The first thing you noticed when looking at the outdoor grill was probably the huge 36-inch stainless steel wheel, because it was certainly the first thing we saw. The wheel is one of the biggest ways the company highlighted the look of a Argentinean/Santa Maria-style grill, which is typically a big wood or charcoal fire and cooking surface that is raised depending on the type of temperature you need for cooking. Supported on a 30-inch-tall bridge, the wheel works to raise and lower a cooking surface tray. When lowered, the tray is level with the grill frame for high-temperature searing, and when raised all the way it is 18 inches above for slower, low-temperature cooking. You can also turn the cradle into a rotisserie by taking the tray out and inserting a roasting spit.

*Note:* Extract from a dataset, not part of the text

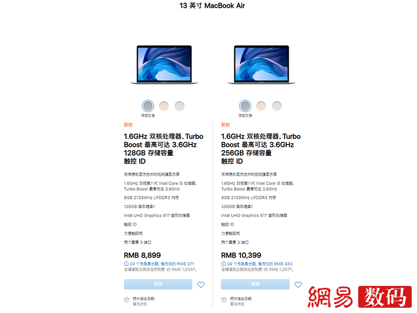Viewport: 417px width, 313px height.
Task: Select space gray swatch on 256GB model
Action: tap(245, 106)
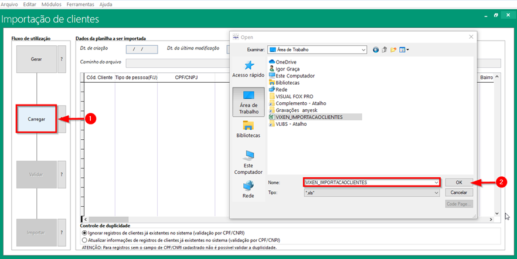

The interchangeable cooking trays are laser cut from quarter-inch slabs of stainless steel and designed specifically for what you're cooking. The vegetable grate has small openings, which keep things like green beans from falling through, while the fish grate has thin half-moon openings to keep the fish from drying, breaking, or flaking.
The deep-hopper funnel found beneath the fuel grates and burner is another new addition, allowing burnt wood and charcoal ash to fall through it and into a clean-out bin. With the funnel, you won't have to shovel ash out manually, which is a pretty dirty job. Kalamazoo also added shielding over the burner so it won't clog up from the falling ash.
The Gaucho is handmade to order in Kalamazoo, Michigan, and is available in two freestanding models and a built-in version. Pricing hasn't been released yet, but the company is planning to start shipping in late spring 2014.